What the task asks: When the line containing "Viewport: 1168px width, 611px height." appears in the entries below, begin printing there and stop after the line containing "Expand the 教师管理 menu arrow"; print each of those lines exactly and no other line.

Material to process:
—————
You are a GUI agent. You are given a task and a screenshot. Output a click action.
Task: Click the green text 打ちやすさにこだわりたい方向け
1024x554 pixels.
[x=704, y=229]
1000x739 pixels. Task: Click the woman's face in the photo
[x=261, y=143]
—————
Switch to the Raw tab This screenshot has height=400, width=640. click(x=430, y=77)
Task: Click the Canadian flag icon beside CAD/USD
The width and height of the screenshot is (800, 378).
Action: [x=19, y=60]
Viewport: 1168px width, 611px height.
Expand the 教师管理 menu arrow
—————
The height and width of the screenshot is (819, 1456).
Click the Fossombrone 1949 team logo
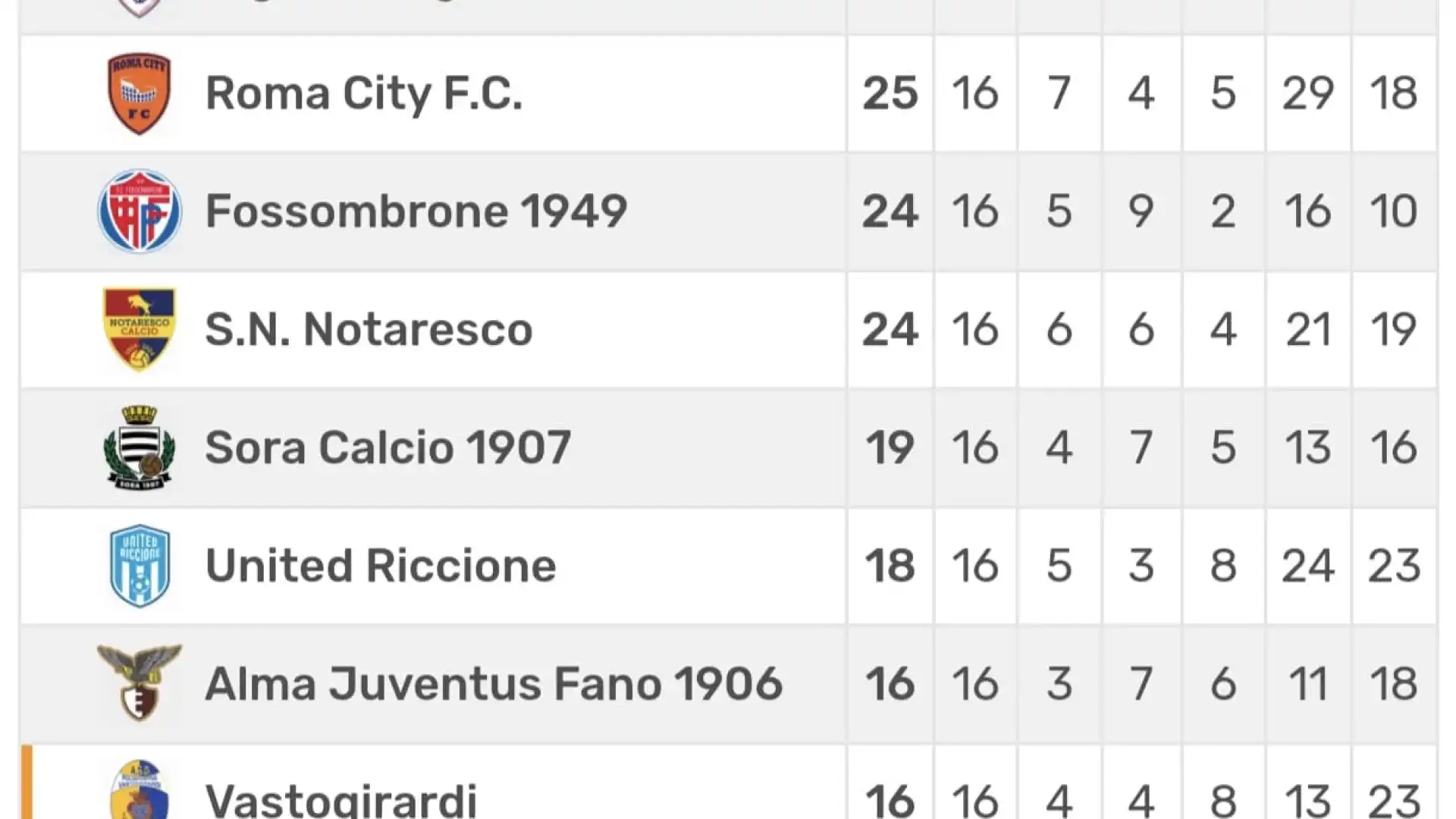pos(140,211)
—————
Task output:
Viewport: 1168px width, 611px height.
Expand the 教师管理 menu arrow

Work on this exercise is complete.